Problem statement: Filter the listing for lines containing "Instagram".

Data for analysis:

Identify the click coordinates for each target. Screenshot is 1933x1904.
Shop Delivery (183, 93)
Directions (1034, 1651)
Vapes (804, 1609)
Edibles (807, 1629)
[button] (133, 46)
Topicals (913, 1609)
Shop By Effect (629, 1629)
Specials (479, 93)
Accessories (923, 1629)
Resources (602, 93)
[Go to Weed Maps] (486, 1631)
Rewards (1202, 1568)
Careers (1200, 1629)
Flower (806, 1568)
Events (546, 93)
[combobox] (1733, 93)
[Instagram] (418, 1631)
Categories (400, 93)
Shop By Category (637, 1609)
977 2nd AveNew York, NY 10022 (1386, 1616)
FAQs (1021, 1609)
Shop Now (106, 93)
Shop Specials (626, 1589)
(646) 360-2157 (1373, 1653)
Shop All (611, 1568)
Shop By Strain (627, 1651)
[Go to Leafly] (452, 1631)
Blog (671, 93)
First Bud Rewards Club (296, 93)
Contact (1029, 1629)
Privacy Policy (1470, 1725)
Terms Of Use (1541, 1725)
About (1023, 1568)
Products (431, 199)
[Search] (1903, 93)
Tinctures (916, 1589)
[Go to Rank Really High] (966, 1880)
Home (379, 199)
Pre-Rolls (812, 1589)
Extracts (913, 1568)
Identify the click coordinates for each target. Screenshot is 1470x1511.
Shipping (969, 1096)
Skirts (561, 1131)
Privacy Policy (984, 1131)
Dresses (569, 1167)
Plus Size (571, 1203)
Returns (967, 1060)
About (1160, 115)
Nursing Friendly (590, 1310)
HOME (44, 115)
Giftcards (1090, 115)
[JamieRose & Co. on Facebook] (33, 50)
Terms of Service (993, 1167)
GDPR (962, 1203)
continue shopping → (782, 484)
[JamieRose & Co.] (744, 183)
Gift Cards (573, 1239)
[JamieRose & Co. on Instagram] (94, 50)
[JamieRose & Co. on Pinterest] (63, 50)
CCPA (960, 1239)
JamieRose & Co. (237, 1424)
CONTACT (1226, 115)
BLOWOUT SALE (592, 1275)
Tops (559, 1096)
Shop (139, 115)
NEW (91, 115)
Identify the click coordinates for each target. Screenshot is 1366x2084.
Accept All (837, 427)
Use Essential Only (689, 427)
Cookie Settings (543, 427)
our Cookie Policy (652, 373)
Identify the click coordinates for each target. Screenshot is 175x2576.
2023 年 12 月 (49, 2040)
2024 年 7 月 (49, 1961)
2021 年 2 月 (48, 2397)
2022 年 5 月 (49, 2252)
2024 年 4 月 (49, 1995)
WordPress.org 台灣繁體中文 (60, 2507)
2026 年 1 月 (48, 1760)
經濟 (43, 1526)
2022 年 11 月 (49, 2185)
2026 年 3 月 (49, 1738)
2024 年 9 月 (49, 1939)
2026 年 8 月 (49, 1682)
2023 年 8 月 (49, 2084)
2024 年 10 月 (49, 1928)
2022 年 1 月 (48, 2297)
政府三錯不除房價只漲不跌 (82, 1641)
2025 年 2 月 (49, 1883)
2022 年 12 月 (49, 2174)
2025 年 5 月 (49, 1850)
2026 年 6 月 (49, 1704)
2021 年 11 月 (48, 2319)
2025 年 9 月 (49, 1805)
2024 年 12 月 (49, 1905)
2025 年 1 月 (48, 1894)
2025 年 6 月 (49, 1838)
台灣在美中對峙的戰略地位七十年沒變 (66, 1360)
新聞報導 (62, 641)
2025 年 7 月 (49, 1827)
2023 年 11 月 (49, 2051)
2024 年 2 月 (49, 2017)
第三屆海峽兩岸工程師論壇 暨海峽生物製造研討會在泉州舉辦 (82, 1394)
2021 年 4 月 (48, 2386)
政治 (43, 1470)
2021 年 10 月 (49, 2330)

Response area:
[Instagram] (418, 1631)
[JamieRose & Co. on Instagram] (94, 50)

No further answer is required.